ANALYZE TABLE sbtest7;


### Point select test command

sysbench --config-file=config oltp_point_select --tables=32 --table-size=10000000 run


### Update index test command

sysbench --config-file=config oltp_update_index --tables=32 --table-size=10000000 run


sysbench --config-file=config oltp_read_only --tables=32 --table-size=10000000 run


## Test results

32 tables are tested, each with 10M of data.

Sysbench test was carried on each of the tidb-servers. And the final result was a sum of all the results.

### oltp_point_select

Type Thread TPS QPS avg.latency(ms) .95.latency(ms) max.latency(ms)
point_select 3*8 67502.55 67502.55 0.36 0.42 141.92
point_select 3*16 120141.84 120141.84 0.40 0.52 20.99
point_select 3*32 170142.92 170142.92 0.58 0.99 28.08
point_select 3*64 195218.54 195218.54 0.98 2.14 21.82
point_select 3*128 208189.53 208189.53 1.84 4.33 31.02

### oltp_update_index

Type Thread TPS QPS avg.latency(ms) .95.latency(ms) max.latency(ms)
oltp_update_index 3*8 9668.98 9668.98 2.51 3.19 103.88
oltp_update_index 3*16 12834.99 12834.99 3.79 5.47 176.90
oltp_update_index 3*32 15955.77 15955.77 6.07 9.39 4787.14
oltp_update_index 3*64 18697.17 18697.17 10.34 17.63 4539.04
oltp_update_index 3*128 20446.81 20446.81 18.98 40.37 5394.75
oltp_update_index 3*256 23563.03 23563.03 32.86 78.60 5530.69

Type Thread TPS QPS avg.latency(ms) .95.latency(ms) max.latency(ms)
oltp_read_only 3*8 2411.00 38575.96 9.92 20.00 92.23
oltp_read_only 3*16 3873.53 61976.50 12.25 16.12 56.94
oltp_read_only 3*32 5066.88 81070.16 19.42 26.20 123.41
oltp_read_only 3*64 5466.36 87461.81 34.65 63.20 231.19
oltp_read_only 3*128 6684.16 106946.59 57.29 97.55 180.85

## Common issues

### TiDB and TiKV are both properly configured under high concurrency, why is the overall performance still low?

This issue often has things to do with the use of a proxy. You can add pressure on single TiDB server, sum each result up and compare the summed result with the result with proxy.

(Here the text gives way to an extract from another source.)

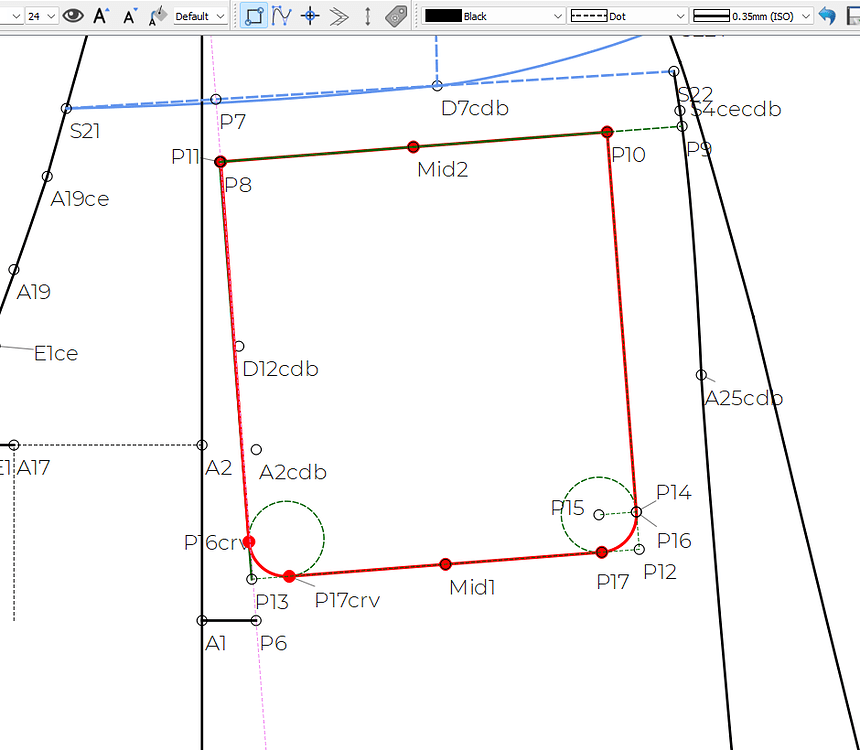The image size is (860, 750).
Task: Select the Mid1 point on canvas
Action: (x=446, y=565)

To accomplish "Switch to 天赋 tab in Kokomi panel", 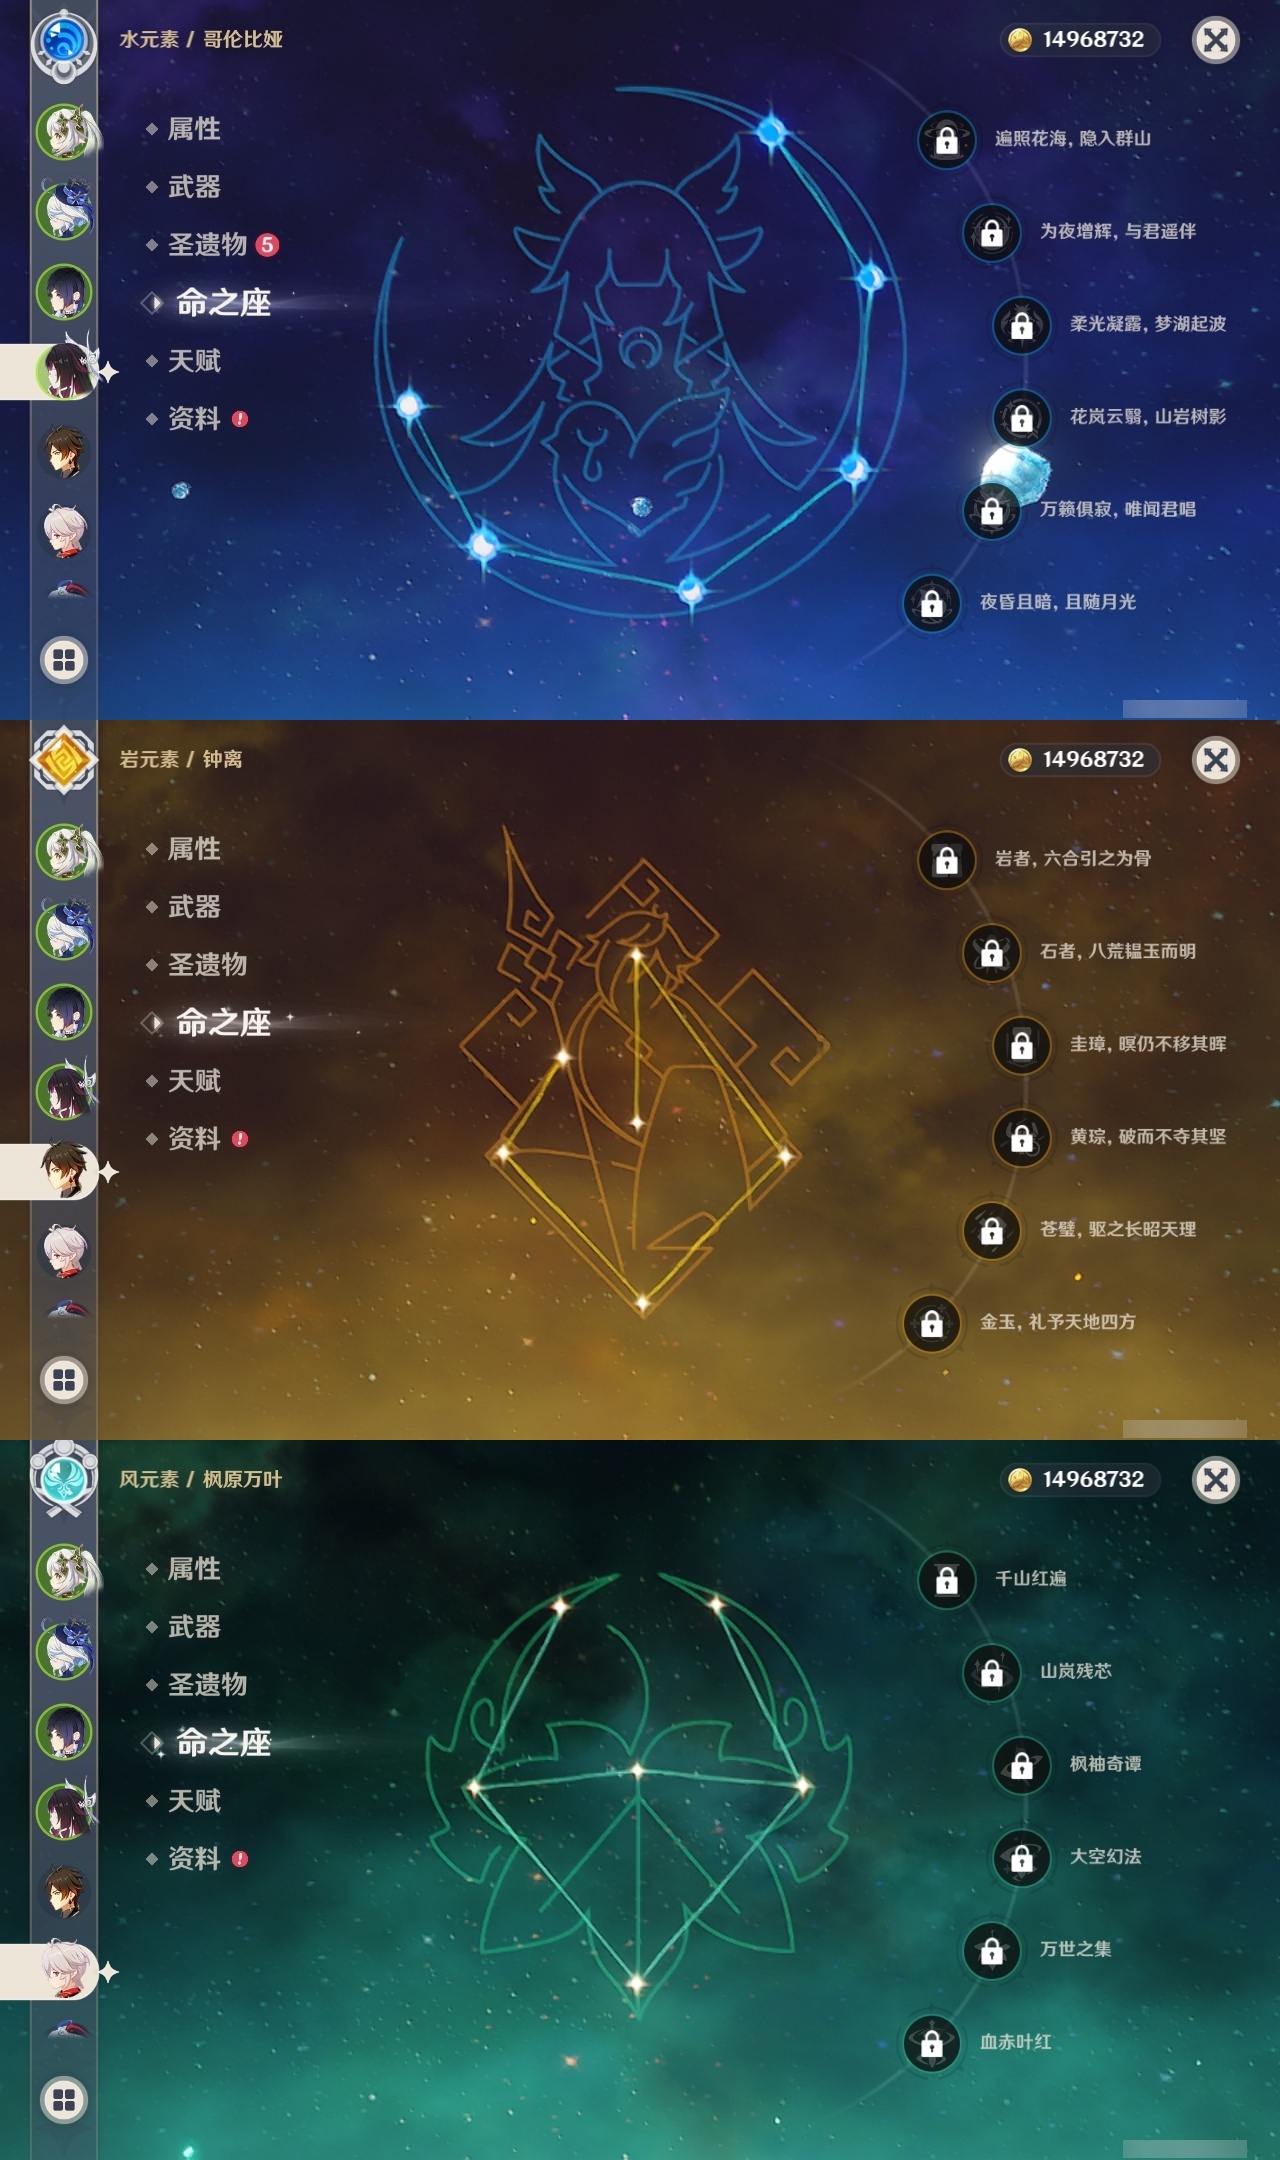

Take HAproxy as an example. The parameter nbproc can increase the number of processes it can start at most. Later versions of HAproxy also support nbthread and cpu-map. All of these can mitigate the negative impact of proxy use on performance.

### Under high concurrency, why is the CPU utilization rate of TiKV still low?

Although the overall CPU utilization rate is low for TiKV, the CPU utilization rate of some modules in the cluster might be high.

The maximum concurrency limits for other modules on TiKV, such as storage readpool, coprocessor, and gRPC, can be adjusted through the TiKV configuration file.

The actual CPU usage can be observed through Grafana's TiKV Thread CPU monitor panel. If there is a bottleneck on the modules, it can be adjusted by increasing the concurrency of the modules.

### Given that TiKV has not yet reached the CPU usage bottleneck under high concurrency, why is TiDB's CPU utilization rate still low?

CPU of NUMA architecture is used on some high-end equipment where cross-CPU access to remote memory will greatly reduce performance. By default, TiDB will use all CPUs of the server, and goroutine scheduling will inevitably lead to cross-CPU memory access.

Therefore, it is recommended to deploy n TiDBs (n is the number of NUMA CPUs) on the server of NUMA architecture, and meanwhile set the TiDB parameter max-procs to a value that is the same as the number of NUMA CPU cores.